Au nord, trône l'Aconcagua

Début de descente prudente car l'expo est relativement forte.
























Négociation d'un ressaut (avec fond glacé) piolet en main, avant de commencer à skier (photos Manu)
























Dans les 800m de couloir (photo de gauche par Manu)














On optimise les canaux enneigés pour limiter le portage. Cette fois-ci c'est la fin !

Les Cerro Vallecitos et Rincon, avec notre itinéraire dans le Rincon.

Soirées animées au cosmopolite refuge San Bernardo...

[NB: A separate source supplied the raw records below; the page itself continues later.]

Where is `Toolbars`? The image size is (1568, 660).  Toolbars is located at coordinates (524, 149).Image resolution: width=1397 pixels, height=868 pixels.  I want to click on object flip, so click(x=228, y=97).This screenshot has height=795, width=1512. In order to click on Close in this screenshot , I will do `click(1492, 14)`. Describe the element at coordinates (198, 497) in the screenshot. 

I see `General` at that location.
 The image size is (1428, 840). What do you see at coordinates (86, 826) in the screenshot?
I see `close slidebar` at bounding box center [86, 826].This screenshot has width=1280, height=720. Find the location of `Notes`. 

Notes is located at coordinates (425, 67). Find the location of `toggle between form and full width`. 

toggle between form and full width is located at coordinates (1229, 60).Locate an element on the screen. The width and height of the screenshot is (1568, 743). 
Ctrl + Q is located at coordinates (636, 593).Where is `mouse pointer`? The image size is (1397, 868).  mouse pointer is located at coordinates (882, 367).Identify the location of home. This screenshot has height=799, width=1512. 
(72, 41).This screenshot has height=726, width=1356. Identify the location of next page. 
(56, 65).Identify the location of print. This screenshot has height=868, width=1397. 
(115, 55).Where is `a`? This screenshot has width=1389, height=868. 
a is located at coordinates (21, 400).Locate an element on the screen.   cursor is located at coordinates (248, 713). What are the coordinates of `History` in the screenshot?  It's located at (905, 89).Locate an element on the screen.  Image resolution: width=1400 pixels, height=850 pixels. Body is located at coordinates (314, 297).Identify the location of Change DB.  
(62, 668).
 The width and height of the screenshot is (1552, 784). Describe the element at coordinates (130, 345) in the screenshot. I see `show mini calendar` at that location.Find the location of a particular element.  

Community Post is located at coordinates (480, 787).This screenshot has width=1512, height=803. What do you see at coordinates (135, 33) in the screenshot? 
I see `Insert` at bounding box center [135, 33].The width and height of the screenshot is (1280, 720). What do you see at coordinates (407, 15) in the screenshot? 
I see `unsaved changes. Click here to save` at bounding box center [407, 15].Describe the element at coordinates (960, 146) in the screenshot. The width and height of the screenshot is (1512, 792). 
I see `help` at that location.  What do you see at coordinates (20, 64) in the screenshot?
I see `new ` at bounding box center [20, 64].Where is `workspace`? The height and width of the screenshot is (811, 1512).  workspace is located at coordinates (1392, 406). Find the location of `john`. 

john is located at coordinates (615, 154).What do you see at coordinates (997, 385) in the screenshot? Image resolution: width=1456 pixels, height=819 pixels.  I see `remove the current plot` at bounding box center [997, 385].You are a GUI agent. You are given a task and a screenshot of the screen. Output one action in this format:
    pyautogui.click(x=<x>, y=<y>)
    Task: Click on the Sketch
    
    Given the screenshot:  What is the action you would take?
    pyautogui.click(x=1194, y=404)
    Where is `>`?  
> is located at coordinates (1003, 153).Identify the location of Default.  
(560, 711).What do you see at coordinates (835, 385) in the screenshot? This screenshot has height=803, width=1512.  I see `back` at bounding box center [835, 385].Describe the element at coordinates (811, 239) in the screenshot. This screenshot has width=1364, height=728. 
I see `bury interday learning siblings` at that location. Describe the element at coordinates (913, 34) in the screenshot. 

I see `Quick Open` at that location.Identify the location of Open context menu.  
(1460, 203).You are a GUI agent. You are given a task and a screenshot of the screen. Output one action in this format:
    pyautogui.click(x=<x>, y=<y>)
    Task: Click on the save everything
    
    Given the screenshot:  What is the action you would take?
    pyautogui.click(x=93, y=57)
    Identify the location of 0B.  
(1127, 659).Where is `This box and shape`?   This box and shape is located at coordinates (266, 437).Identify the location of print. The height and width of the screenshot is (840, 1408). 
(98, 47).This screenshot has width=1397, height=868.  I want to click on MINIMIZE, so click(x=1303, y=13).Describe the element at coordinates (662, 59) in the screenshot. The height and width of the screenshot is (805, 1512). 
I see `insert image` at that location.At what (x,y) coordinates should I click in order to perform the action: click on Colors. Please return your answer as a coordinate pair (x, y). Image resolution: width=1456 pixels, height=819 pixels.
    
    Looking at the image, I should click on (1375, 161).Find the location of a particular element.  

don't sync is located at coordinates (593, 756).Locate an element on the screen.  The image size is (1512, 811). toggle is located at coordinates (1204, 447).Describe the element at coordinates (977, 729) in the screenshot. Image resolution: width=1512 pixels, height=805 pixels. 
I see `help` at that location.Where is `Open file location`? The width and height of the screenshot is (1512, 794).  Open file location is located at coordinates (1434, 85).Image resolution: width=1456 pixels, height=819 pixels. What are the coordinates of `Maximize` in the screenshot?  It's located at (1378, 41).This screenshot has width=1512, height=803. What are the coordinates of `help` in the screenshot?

Nous avons droit à une soirée foot, au cours de laquelle l'Argentine gagne à l'arrachée un match décisif contre le Pérou pour la qualification au mondial 2010 en Afrique du Sud.

Le Supercanaleta

Face est du Cerro el Plata (6000m) ; pour la prochaine !

Le Cordon del Plata














Petite excursion en plaine
Après nous être accordés un jour de repos au refuge, on reprend la route pour le Chili, en espérant cette fois que la météo sera avec nous. Non sans une pause gastronomique à Potrerillos, où nous la jouons carnivores, la viande étant la spécialité Argentine. Et on le comprend, quand on goute la tendreté et la saveur des viandes. A savoir qu'à l'inverse de chez nous, la viande est bon marché en Argentine (sinon elle ne serait pas si populaire...). Les gens se retrouvent souvent le dimanche pour de grandes grillades familiales.

A l'approche de Los Penitentes (Argentine)

Petite pause avant la frontière au fameux Puente del Inca, arche naturelle qui franchit le rio Las Cuevas près des sources thermales qui étaient déjà fréquentées par les Incas.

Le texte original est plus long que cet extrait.